Caso ocorreu nos EUA; primeiro tratamento personalizado para uma doença genética é um conquista para a medicina, mas levanta questões éticas
Brenda Marques, do R7
Médicos do Hospital Infantil de Boston, nos Estados Unidos, criaram, pela primeira vez, um medicamento para tratar apenas uma paciente, de acordo com o jornal norte-americano New York Times. O remédio foi desenvolvido para Mila, uma menina de 8 anos que possui uma condição genética rara e degenerativa e, em sua homenagem, recebeu o nome de “milasen”.
A mãe de Mila, Julia Vitarello, soube em dezembro de 2016 que a menina tem a doença de Batten, um distúrbio neurológico que avança rapidamente e é fatal. Os sintomas apareceram quando a menina tinha três anos. Ela perdeu a visão, os movimentos, a fala, passou a usar um tubo para se alimentar e tinha até 30 convulsões por dia.

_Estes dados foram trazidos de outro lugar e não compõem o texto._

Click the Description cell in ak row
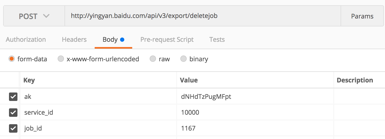The width and height of the screenshot is (385, 139). click(x=359, y=97)
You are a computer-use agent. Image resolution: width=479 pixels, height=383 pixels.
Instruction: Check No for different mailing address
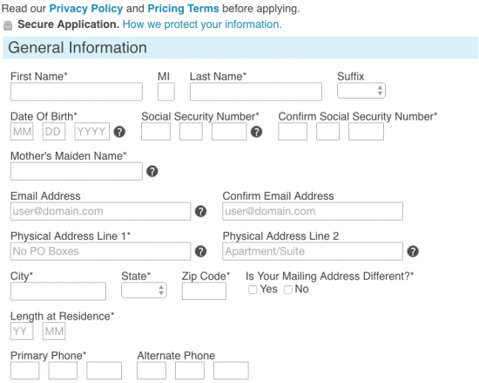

Para que a doença de Batten se manifeste, a pessoa deve ter duas versões de um gene chamado MFSD8 alteradas. Entretanto, Mila tem apenas um gene modificado, o que intrigou o médico Timothy Yu e sua equipe, responsável por desenvolver o medicamento.
O especialista, então, descobriu que o gene intacto de Mila tinha um pedaço estranho de DNA, o que prejudicava a fabricação de uma proteína importante. Para solucionar o problema, teve a ideia de fabricar uma molécula personalizada, presente no organismo, que tem a função de produzir proteínas.
O medicamento foi desenvolvido e testado em roedores. Em janeiro de 2018, a FDA (Food and Drug Administration), agência do governo dos EUA que regulamenta medicações, concedeu aval para dar o medicamento a Mila. A menina recebeu a primeira dose no dia 31 do mesmo mês, por meio de um tubo conectado a sua medula espinhal, para chegar ao cérebro.
Em um mês, o tratamento apresentou resultado: Mila passou a ter menos convulsões e elas duravam menos tempo. Atualmente, ela chega a passar um dia sem ter convulsão e, quando isso ocorre, dura menos de um minuto. Além disso, utiliza raramente o tubo para se alimentar, e, quando é colocada de pé, consegue ficar reta, sem que o pescoço e as costas caíam. Por outro lado, sua capacidade de se comunicar tem diminuído.
"Ela está começando a não responder a coisas que a faziam rir ou sorrir", disse a mãe ao jornal norte-americano.
O medicamento, apesar de inédito e revolucionário, levantou questões éticas e técnicas no âmbito da saúde. O custo é uma delas: produzir o medicamento só foi possível porque a mãe de Mila arrecadou US$ 3 milhões por meio de um fundo de financiamento coletivo. Mas não se sabe qual foi o valor total desembolsado no processo.
Especialistas apontam que, pelo fato de a produção ser cara, apenas os mais ricos poderiam arcar com as despesas, já que o governo e as empresas não dão subsídios. Ou seja, medicamentos personalizados são um privilégio restrito a uma minoria.
Entretanto, existem mais de 7 mil doenças raras e mais de 90% não têm tratamento aprovado pela FDA, de acordo com Rachel Sher, vice-presidente de assuntos regulatórios e governamentais da Organização Nacional para Desordens Raras, para o The New York Times.
Janet Woodcock, diretora do Centro de Pesquisa e Avaliação de Medicamentos da FDA, fez questionamentos que ainda não têm uma resposta, por exemplo: que tipo de evidência é necessária antes de expor um ser humano a um novo medicamento; como garantir a segurança mínima antes de uma pessoa passar por testes e avaliar a real eficácia do tratamento.